**Text extract:**
* START *
# pressure-treated lumber in garden



## rainbowgardens

I need advice about using pressure-treated wood in the garden. 
We are tearing down our old deck and I am eying some of the boards for cold frames.
I have heard of the evils of pressure-treated wood. Does anyone know how long the wood leaches out the chemicals? The wood is at least 12 years old. Does it wear off over time or is it a danger forever?
Is there anything I could use to seal off the wood to prevent the leaching that wouldn't cause a problem also?
I garden organically and wouldn't want to contaminate my soil.
Thanks


----------



## TechAdmin

I think in short there is not a consensus.

Good read; Does Pressure-Treated Wood Belong in Your Garden? - Fine Gardening Article


----------



## risabee

The pressure treated wood with which I am familiar (but then I am not young) came in three flavors: creosote, firex, and a greenish copper-based something. In all three cases there were chemicals that outlasted the wood and were harmful in soil or in the human body; the firex (which was manufactured to federal standards as fire-resistant) contained quite a lot of arsenic.
* END *
**Dataset section:**
* START *
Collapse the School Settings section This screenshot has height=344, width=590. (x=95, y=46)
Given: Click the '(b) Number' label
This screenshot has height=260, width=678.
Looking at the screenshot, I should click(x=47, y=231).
* END *
**Given problem 1:** From the thread on pressure-treated lumber, write out the stretch from "I have heard" through "contaminate my soil.".
**Given problem 2:**
Answer these questions using the thread on pressure-treated lumber.
(a) How old is the deck wood, according to the first post?
(b) What three kinds of pressure-treated wood does risabee name?
(c) Which of those kinds contained quite a lot of arsenic?

**Correct response 1:**
I have heard of the evils of pressure-treated wood. Does anyone know how long the wood leaches out the chemicals? The wood is at least 12 years old. Does it wear off over time or is it a danger forever?
Is there anything I could use to seal off the wood to prevent the leaching that wouldn't cause a problem also?
I garden organically and wouldn't want to contaminate my soil.

**Correct response 2:**
(a) At least 12 years old.
(b) Creosote, firex, and a greenish copper-based something.
(c) Firex.